Aucun doute que ces retombées ont contribué à la place de choix du festival dans le cœur des Baie-Saint-Paulois. Et à la volonté ferme de l’équipe de collaborer avec ses partenaires locaux. « On a maintenant une politique d’achats, mais c’était déjà une volonté dès le départ. Toute la bouffe et l’alcool sur les sites sont de la région. Ça permet d’avoir des aliments de meilleure qualité, de meilleur goût, d’appuyer les entrepreneurs locaux, mais aussi d’avoir un enracinement. »

Rêver grand

Ce n’est pas parce qu’il gère maintenant un des festivals les plus courus du Québec que Clément Turgeon ne rêve plus. Chaque année, depuis quelques éditions, l’équipe croit avoir atteint sa croissance maximale. Pourtant, avec ingéniosité et en misant sur la multiplication des lieux, le festival continue de grandir, même s’il n’a pas de scène pouvant accueillir 50 000 spectateurs.
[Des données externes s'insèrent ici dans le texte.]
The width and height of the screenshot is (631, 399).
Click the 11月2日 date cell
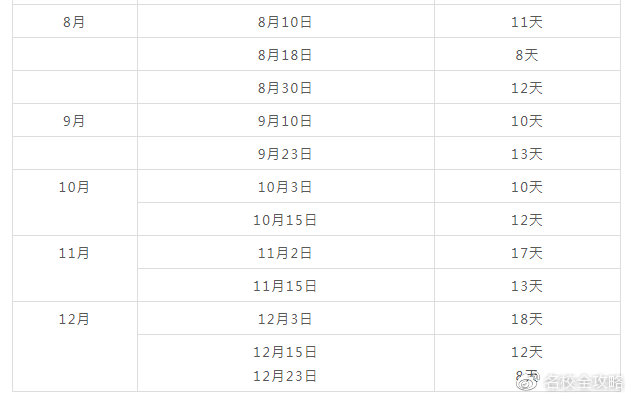click(286, 252)
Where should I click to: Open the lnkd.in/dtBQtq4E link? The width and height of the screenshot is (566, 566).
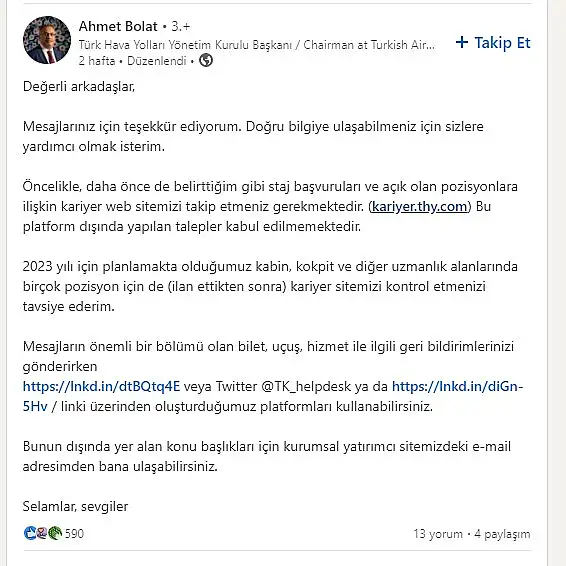coord(101,386)
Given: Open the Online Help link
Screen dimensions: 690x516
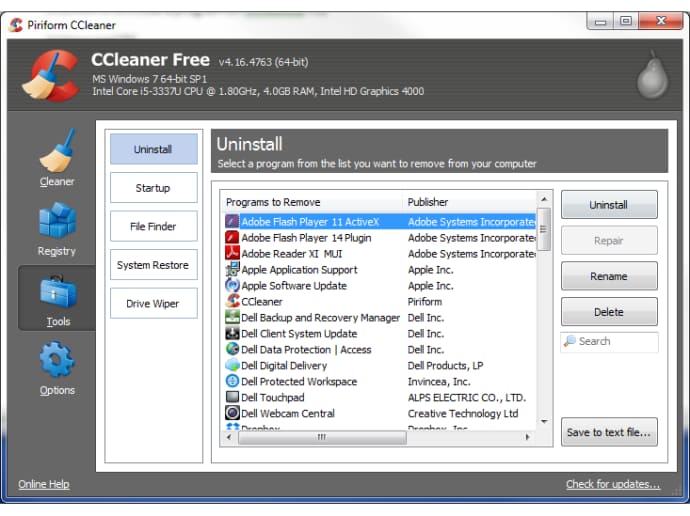Looking at the screenshot, I should 44,485.
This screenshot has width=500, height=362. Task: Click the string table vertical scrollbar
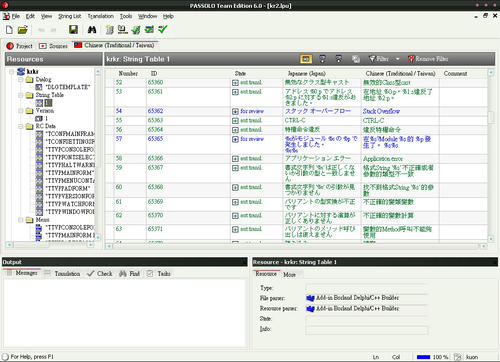(491, 155)
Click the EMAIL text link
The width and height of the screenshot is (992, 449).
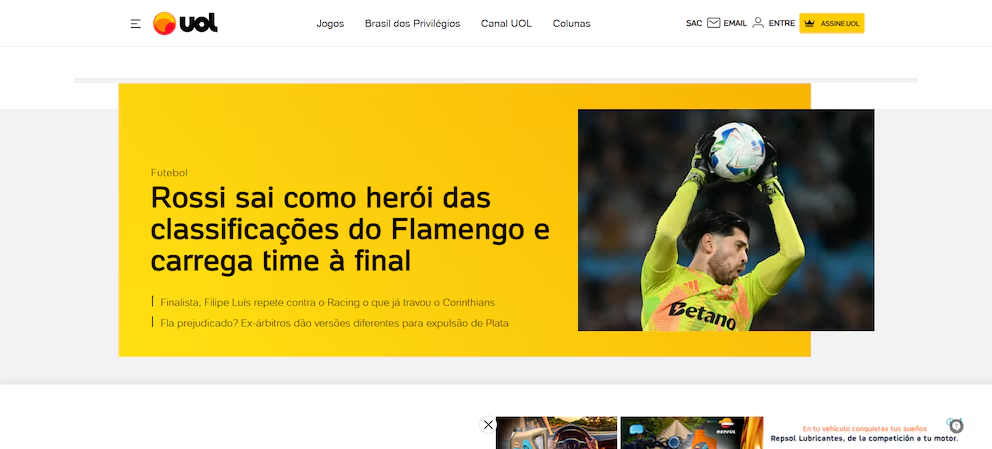click(735, 23)
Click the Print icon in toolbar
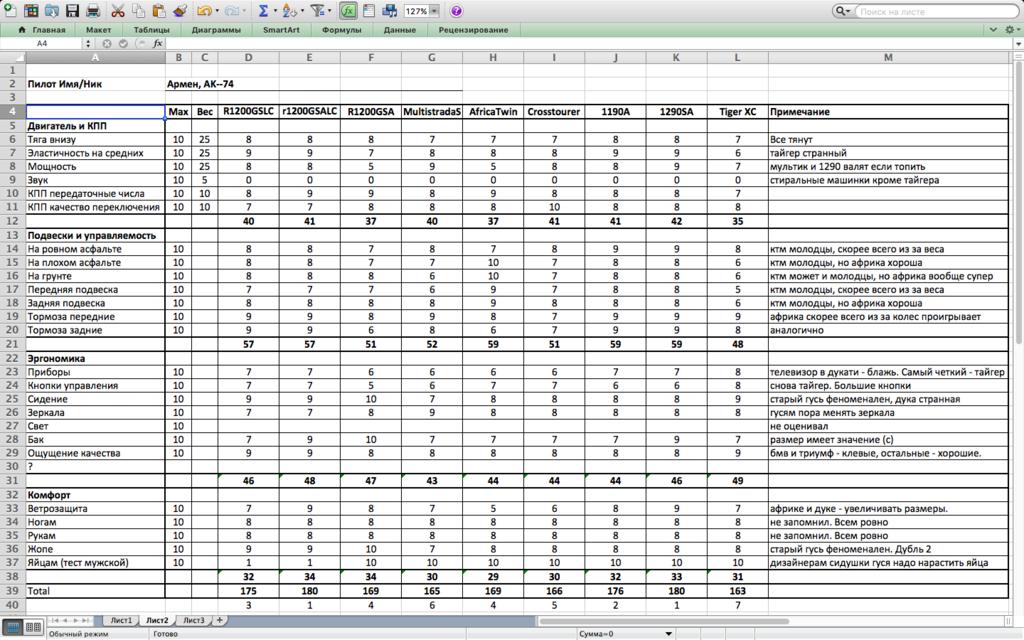The width and height of the screenshot is (1024, 640). tap(93, 11)
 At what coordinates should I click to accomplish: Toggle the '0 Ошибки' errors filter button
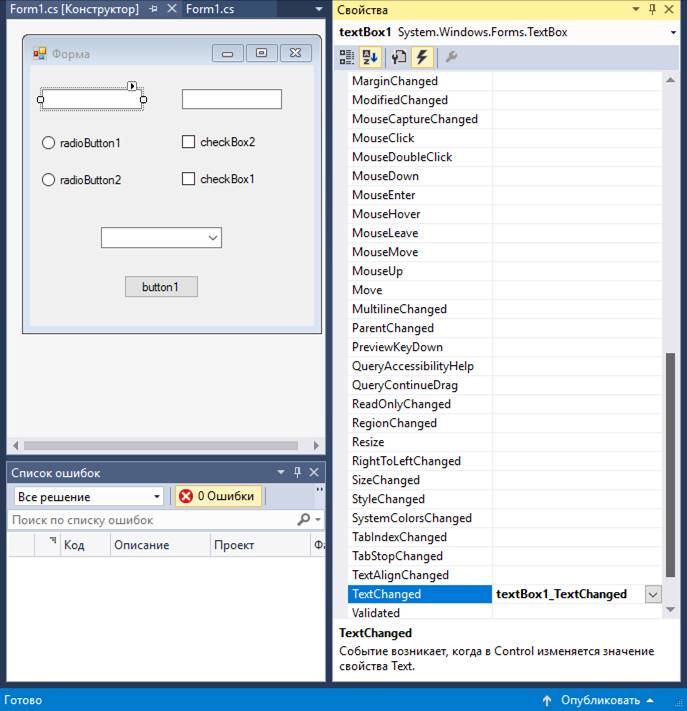tap(218, 496)
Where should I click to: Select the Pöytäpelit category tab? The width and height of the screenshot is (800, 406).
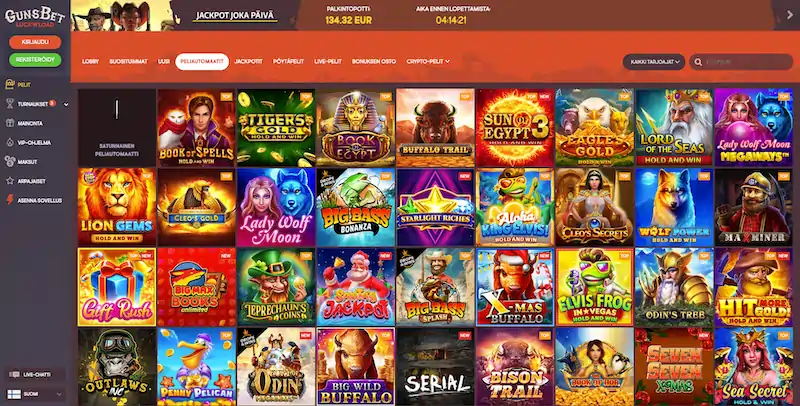click(288, 61)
Malgré le succès, Clément ne compte pas s’arrêter là. Il y a une forte volonté de se renouveler, de continuer à vouloir se démarquer, de faire mieux. « On a atteint une certaine maturité, mais mes rêves sont maintenant rendus encore plus loin », explique-t-il, sans donner trop de détails.

Un des bébés de l’organisation, le Cabaret du Festif !, est un concours pour la relève, maintenant bien établi, qui peut déjà se vanter d’avoir donné un premier élan à des artistes comme Émile Bilodeau ou Lydia Képinski. Une aventure qui permet, en outre, d’animer les hivers charlevoisiens.

Un autre projet a obtenu du financement à l’hiver 2020, au grand bonheur de l’équipe. Le Festif ! à l’école permet des rencontres entre des artistes professionnels et des élèves. Cette expansion permet de stabiliser l’équipe, tout en prolongeant l’enracinement régional. « On veut que les gens puissent bénéficier de la musique », résume le directeur du festival.

Un tel succès ne passe pas inaperçu. Mais si le fondateur et ses complices ont travaillé plusieurs années sans salaire avant que ce bénévolat ne se transforme en emploi, ce n’est pas pour l’abandonner pour de nouveaux défis professionnels. Clément Turgeon ne rêve pas d’aller diriger le Festival d’été de Québec ou les Francos de Montréal. Il veut prendre soin de son festival et de sa région. « J’ai déjà refusé des offres d’autres festivals, dit-il sans gêne. Mais je choisis Baie-Saint-Paul à 100 miles à l’heure, sans aucune hésitation. »

Cet amour qui se dégage de ce travail d’équipe est probablement un des ingrédients secrets du Festif !, essentiel à son succès.

*Le Festif! de Baie-Saint-Paul n’aura pas lieu en 2020, mais on se retrouve bientôt.